Observez, monsieur, comment la passion ne fait jamais attention à ce qu’elle dit. Nous avons vu plus haut que les évêques n’ont point à se plaindre des inquisiteurs, qu’ils regardent au contraire comme des alliés fidèles dans la conservation de la foi. Mais en accordant tout au comité pour le réfuter toujours par lui-même, si le pouvoir ordinaire des évêques devait suffire à l’Espagne pour repousser le démon du septentrion, comment ce même pouvoir, usurpé par l’Inquisition, augmenté et corrigé d’ailleurs d’une manière assez imposante, n’a-t-il été d’aucune utilité à l’Espagne ? C’est un fait notoire que les derniers hérésiarques n’ont pu mettre le pied en Espagne, et quelque chose, sans doute, a donc suffi pour cela. Qu’est-ce donc qui a suffi ? Ce n’est pas le pouvoir des évêques, puisque l’Inquisition les en avait dépouillés : ce n’est pas non plus l’Inquisition elle-même ; le comité nous en donne sa parole d’honneur. Moins encore on peut en remercier les tribunaux civils, les gouverneurs des provinces, etc., puisque l’Inquisition était revêtue d’une juridiction exclusive dans toutes les affaires de religion. Encore une fois, puisque quelque chose a suffi, qu’est-ce qui a suffi ? Si le comité ne l’a pas vu, c’est qu’il fermait les yeux ; mais pour tout homme qui les tiendra ouverts, il demeurera certain que toutes les nations européennes ayant été plus ou moins attaquées et bouleversées par les derniers hérésiarques, excepté l’Espagne et celles qui avaient plus ou moins adopté la juridiction et les formes de l’Inquisition, l’équité et la raison défendent également d’attribuer la préservation de l’Espagne à toute autre cause qu’au tribunal de l’Inquisition, surtout lorsqu’ on ne sait pas indiquer cette autre cause. Comme si, dans le XIVe siècle, une seule nation avait échappé à la peste noire qui désola l’Europe, lorsque cette nation viendrait ensuite à vanter un remède prophylactique qu’elle aurait annoncé et préparé pour cet effet, un remède dont elle aurait usé sans interruption, et dont elle ferait connaître tous les ingrédients d’un genre notoirement préservatif, il serait souverainement déraisonnable de lui dire qu’elle ne doit rien à ce remède, et que d’autres auraient suffi, tandis que nulle part, hors de chez elle, ces autres remèdes n’auraient point suffi.

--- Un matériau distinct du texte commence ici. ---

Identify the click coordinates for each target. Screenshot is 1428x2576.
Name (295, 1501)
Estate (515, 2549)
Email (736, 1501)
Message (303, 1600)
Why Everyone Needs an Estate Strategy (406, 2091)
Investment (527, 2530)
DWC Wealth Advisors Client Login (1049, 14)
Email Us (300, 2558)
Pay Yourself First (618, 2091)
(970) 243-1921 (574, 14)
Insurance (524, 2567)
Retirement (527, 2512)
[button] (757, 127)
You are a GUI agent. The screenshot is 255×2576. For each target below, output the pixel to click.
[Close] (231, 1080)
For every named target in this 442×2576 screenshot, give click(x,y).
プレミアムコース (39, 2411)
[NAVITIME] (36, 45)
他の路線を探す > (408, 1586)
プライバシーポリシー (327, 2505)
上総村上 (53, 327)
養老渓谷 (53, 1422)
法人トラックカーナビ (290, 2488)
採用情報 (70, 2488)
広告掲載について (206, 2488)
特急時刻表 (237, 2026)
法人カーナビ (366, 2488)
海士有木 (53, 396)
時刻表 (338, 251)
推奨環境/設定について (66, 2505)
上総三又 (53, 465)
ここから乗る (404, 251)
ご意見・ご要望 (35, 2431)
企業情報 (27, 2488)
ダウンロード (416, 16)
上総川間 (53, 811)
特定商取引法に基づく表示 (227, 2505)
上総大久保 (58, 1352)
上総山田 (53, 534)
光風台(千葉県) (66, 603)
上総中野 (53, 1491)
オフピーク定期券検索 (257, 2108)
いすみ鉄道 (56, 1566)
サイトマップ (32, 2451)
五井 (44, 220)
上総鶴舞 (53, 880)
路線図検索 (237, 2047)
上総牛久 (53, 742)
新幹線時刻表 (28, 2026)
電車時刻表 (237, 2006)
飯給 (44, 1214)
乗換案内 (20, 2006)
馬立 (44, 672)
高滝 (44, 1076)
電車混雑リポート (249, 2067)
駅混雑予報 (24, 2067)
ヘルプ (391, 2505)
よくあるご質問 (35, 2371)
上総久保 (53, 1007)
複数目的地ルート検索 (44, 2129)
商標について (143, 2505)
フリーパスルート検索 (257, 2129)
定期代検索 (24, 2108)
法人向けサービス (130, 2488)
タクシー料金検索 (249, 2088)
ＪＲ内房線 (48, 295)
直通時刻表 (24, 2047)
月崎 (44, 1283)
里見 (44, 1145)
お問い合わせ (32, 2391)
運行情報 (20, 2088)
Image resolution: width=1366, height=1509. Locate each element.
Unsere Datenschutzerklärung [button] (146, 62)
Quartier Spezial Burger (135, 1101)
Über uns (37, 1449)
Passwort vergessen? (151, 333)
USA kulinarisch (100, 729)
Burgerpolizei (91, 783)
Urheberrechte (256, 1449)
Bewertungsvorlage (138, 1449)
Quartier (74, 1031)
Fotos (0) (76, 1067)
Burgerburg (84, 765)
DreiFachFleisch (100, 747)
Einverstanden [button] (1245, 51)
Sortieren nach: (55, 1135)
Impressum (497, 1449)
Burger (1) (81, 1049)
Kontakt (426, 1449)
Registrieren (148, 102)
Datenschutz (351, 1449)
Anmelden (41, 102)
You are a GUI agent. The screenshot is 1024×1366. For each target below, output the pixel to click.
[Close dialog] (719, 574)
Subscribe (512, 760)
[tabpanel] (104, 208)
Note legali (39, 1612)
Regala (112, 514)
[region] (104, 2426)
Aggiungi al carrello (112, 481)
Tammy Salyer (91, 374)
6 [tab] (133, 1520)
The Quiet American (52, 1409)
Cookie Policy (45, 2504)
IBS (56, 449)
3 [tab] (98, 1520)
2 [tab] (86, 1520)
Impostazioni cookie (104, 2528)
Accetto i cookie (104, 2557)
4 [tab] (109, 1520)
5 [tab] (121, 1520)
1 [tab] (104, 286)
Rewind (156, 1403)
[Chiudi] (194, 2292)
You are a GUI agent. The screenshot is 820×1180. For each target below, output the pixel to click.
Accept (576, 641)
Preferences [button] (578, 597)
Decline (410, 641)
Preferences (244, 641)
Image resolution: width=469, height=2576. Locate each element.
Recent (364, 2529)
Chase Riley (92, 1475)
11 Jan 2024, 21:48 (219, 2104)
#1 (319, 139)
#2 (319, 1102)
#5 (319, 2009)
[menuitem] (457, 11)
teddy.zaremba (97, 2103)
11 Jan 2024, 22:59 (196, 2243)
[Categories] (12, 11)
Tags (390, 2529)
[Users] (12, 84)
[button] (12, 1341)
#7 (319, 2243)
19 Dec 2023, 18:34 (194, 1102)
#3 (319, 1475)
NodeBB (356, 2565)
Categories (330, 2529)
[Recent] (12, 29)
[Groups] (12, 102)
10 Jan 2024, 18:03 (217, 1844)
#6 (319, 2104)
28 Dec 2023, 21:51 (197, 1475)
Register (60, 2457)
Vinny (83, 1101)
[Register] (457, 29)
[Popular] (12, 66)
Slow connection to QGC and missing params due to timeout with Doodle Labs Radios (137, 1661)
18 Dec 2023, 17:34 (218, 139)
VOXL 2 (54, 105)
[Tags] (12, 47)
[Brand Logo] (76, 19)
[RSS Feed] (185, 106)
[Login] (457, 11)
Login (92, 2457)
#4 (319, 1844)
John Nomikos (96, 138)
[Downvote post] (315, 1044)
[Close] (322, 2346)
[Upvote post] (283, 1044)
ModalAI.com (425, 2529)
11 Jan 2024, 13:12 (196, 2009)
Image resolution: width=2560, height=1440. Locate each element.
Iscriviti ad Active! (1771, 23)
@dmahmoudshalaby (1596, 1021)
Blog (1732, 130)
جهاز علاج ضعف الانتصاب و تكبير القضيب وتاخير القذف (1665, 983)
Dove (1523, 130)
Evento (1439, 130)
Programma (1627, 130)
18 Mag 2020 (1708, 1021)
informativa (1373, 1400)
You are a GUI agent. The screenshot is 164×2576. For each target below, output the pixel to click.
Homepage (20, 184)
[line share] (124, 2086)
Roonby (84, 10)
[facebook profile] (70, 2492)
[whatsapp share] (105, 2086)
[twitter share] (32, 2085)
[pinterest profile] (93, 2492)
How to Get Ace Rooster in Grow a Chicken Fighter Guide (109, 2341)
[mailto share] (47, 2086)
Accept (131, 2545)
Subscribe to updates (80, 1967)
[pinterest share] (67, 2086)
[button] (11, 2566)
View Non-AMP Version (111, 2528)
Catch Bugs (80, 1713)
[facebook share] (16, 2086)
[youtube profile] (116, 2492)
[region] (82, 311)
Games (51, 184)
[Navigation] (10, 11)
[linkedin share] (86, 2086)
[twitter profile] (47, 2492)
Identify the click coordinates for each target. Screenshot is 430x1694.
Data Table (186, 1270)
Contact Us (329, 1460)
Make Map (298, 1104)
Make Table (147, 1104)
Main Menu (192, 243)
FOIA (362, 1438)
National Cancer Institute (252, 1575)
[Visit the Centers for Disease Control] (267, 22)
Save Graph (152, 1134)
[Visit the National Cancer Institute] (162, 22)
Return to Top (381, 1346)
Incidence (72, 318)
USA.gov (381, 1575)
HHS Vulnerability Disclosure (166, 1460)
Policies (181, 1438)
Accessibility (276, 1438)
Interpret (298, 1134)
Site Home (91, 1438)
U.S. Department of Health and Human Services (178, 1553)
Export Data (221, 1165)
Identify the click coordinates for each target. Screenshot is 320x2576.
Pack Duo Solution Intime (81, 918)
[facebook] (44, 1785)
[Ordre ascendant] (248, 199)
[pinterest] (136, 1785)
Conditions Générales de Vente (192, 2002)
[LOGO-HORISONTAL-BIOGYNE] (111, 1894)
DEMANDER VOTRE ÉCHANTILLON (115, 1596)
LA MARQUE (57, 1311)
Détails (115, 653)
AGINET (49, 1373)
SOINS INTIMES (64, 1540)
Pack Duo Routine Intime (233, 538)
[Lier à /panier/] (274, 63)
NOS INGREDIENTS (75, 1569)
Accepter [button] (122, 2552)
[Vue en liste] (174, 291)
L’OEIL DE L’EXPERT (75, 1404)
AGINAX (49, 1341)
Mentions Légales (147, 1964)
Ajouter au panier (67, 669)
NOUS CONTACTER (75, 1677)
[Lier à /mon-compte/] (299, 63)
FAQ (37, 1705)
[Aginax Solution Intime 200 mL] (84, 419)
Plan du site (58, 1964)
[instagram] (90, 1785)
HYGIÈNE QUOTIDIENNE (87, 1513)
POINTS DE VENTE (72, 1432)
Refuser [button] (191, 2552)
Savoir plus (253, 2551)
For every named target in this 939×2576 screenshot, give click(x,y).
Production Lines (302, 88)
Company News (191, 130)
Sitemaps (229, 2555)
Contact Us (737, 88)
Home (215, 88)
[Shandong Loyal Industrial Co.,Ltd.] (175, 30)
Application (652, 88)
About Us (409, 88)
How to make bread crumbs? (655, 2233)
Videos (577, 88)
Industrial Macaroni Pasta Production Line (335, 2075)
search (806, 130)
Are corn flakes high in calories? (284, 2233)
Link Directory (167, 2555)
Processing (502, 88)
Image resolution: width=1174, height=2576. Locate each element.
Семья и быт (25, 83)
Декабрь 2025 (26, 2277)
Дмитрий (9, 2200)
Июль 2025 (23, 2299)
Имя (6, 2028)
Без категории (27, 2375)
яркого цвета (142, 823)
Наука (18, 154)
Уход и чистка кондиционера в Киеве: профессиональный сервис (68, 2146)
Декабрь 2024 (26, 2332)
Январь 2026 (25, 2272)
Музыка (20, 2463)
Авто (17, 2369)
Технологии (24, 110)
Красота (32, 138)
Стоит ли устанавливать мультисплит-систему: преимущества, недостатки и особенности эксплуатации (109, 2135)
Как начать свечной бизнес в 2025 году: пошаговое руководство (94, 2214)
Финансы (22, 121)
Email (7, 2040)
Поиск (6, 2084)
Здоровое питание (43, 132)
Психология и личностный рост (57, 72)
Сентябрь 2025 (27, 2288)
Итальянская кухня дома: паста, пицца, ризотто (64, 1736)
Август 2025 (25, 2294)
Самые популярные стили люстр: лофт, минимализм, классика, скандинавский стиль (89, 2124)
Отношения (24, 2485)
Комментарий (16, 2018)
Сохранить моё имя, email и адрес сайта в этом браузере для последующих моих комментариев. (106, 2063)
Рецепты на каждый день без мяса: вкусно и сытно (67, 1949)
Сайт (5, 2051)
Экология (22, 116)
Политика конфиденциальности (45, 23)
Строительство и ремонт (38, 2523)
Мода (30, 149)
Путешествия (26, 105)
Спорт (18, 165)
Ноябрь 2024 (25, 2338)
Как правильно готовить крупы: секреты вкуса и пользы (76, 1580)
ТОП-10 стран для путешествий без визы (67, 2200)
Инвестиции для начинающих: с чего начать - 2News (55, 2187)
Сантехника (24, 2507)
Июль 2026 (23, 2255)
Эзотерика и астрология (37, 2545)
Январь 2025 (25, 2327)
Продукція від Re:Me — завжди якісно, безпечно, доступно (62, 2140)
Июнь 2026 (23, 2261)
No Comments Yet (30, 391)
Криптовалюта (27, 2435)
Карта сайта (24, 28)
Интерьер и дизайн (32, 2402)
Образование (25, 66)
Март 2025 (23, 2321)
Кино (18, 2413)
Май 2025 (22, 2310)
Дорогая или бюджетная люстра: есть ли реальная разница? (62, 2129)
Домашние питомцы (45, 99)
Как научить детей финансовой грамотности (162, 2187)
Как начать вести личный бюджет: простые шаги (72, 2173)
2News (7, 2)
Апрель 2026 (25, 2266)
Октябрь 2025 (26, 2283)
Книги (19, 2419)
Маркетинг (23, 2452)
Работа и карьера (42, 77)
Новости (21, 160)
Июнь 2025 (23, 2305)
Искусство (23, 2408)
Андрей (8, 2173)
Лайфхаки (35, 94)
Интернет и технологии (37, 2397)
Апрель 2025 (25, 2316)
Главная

Il manquerait quelque chose d’important à l’apologie de l’Inquisition, si je ne vous faisais remarquer l’influence de cette institution sur le caractère espagnol. Si la nation a conservé ses maximes, son unité et cet esprit public qui l’a sauvée, elle le doit uniquement à l’Inquisition. Voyez la tourbe des hommes formés à l’école de la philosophie moderne ; qu’ont-ils fait en Espagne ? Le mal, et rien que le mal. Eux seuls ont appelé la tyrannie ou transigé avec elle : eux seuls ont prêché les demi-mesures, l’obéissance à l’empire des circonstances, la timidité, la faiblesse, les lenteurs, les tempéraments, à la place de la résistance désespérée et de l’imperturbable fidélité. Si l’Espagne avait dû périr, c’est par eux qu’elle aurait péri. Une foule d’hommes superficiels croient qu’elle a été sauvée par les Cortès ; elle l’a été, au contraire, malgré les Cortès, qui ont embarrassé les Anglais plus que la politique ne leur a permis de dire. C’est le peuple qui a tout fait, et quand il y aurait eu, dans le parti philosophique et parmi les ennemis de l’Inquisition, de véritables Espagnols capables de se sacrifier pour leur patrie, qu’auraient-ils fait sans le peuple ? Et qu’aurait fait le peuple à son tour, s’il n’avait été conduit par les idées nationales, et surtout par ce qu’on appelle la superstition ? Voulez-vous éteindre cet enthousiasme qui inspire les grandes pensées et les grandes entreprises, glacer les cœurs, et mettre l’égoïsme à la place de l’ardent amour de la patrie, ôtez à un peuple sa croyance, et rendez-le philosophe.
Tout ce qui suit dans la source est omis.